___ The input
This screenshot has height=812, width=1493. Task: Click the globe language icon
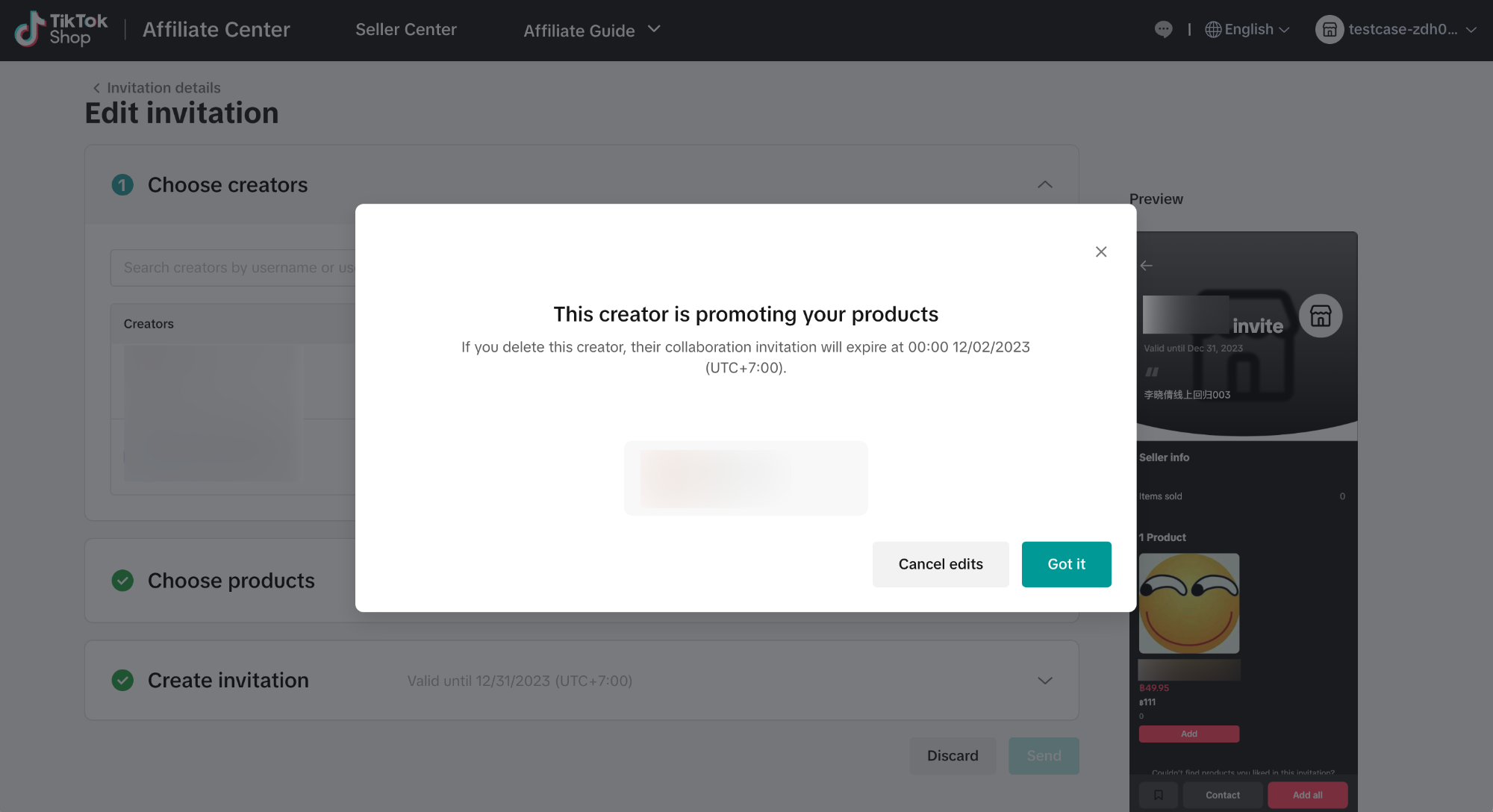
______
___ The input
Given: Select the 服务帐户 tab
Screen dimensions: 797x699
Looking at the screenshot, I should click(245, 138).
______
___ The input
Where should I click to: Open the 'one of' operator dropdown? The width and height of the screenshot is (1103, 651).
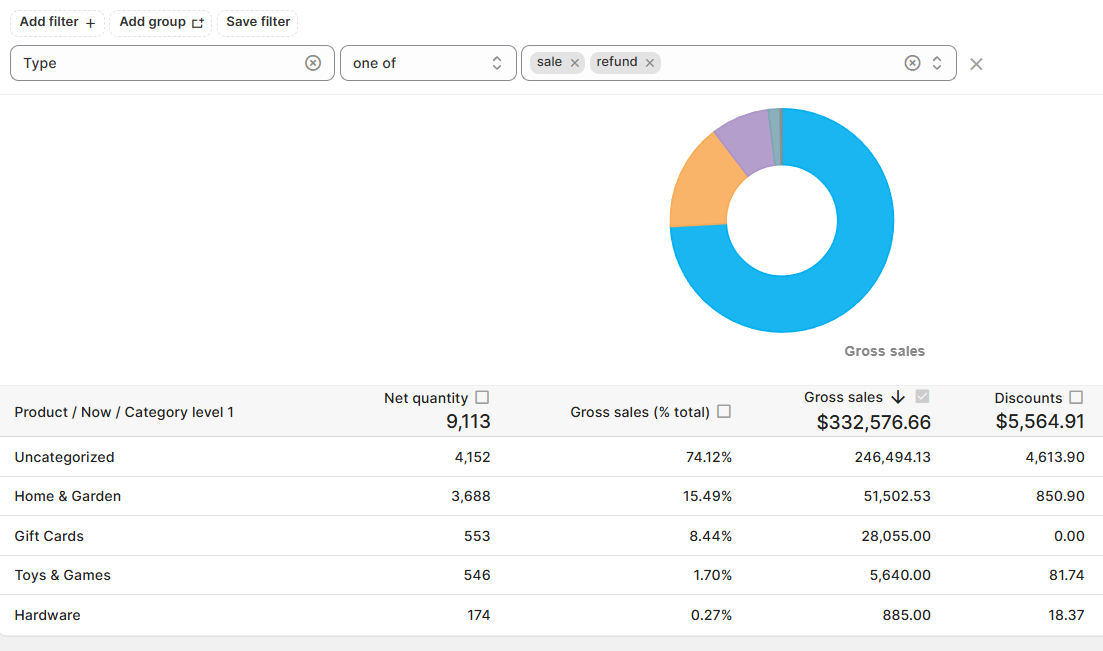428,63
______
Could you set down, word for word, the lines of the records from the line with "Given: Select the 服务帐户 tab" to the line with "Looking at the", including both of those lines?

Given: Select the 服务帐户 tab
Screen dimensions: 797x699
Looking at the screenshot, I should click(245, 138).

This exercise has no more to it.